Refeição Cultural
Osasco, 13 de janeiro de 2023. Sexta-feira.
"'Você faz um plano pra vida, mas a vida faz outro plano pra você', murmura para si, repetindo a fala favorita de sua mãe." (Fred, o advogado e contador contratado pelo milionário falecido)
O romance escrito por meu amigo Sandro Sedrez dos Reis foi o primeiro texto de literatura que completei neste ano. Não tenho lido muito romance e poesia. E como faz falta ler boa ficção para podermos abstrair um pouco das leituras políticas que nos conscientizam da dura realidade.
A trama de A estranha vontade de um morto (2022) é muito bem escrita. Que bom que ainda temos pessoas que escrevam bem! Eu já havia me deliciado com a leitura do primeiro livro de Sandro - A carruagem dos espelhos (2019), livro de contos e uma novela, e o autor seguiu escrevendo com criatividade e qualidade no texto. Ler comentário aqui.
Aliás, tenho uma teoria triste a respeito da linguagem humana da atualidade: a seguirmos a tendência atual das redes sociais e da linguagem por vídeo e áudio, ícones e memes, linguagem cada vez mais pobre de conteúdo e particularizada a grupos, vamos nos tornar uma sociedade humana ágrafa, sem textos escritos, o signo linguístico vai acabar morrendo. As pessoas aprendem a ler e escrever a língua pátria ou padrão na escola e assim que passam a viver na realidade virtual esquecem como se escreve o mais básico do idioma pátrio. É o que vejo da realidade social.

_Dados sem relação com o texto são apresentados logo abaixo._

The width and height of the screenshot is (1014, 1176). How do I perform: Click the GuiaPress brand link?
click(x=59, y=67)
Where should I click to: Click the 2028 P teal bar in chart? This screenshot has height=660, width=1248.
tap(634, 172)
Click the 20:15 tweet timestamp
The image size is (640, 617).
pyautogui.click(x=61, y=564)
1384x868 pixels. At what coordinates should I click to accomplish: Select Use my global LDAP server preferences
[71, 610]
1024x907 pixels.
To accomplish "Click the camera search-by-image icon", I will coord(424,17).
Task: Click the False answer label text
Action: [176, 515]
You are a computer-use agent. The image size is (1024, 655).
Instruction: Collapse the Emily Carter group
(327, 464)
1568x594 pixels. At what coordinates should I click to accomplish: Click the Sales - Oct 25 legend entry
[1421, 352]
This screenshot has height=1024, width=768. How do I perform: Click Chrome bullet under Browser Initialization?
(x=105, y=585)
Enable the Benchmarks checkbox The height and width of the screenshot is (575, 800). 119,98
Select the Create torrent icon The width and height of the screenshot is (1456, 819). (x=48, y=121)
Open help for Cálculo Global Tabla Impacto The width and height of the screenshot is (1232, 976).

O enredo do romance se desenvolve a partir da morte de um milionário que deixa o testamento a cargo de um advogado e contador para que ele diga aos herdeiros o que o falecido quer que eles façam para terem direito a uma herança polpuda. Eles aceitam o compromisso de cumprir o que o morto determinou se quiserem, têm livre-arbítrio. Daí adiante vamos acompanhar as histórias de cada um deles.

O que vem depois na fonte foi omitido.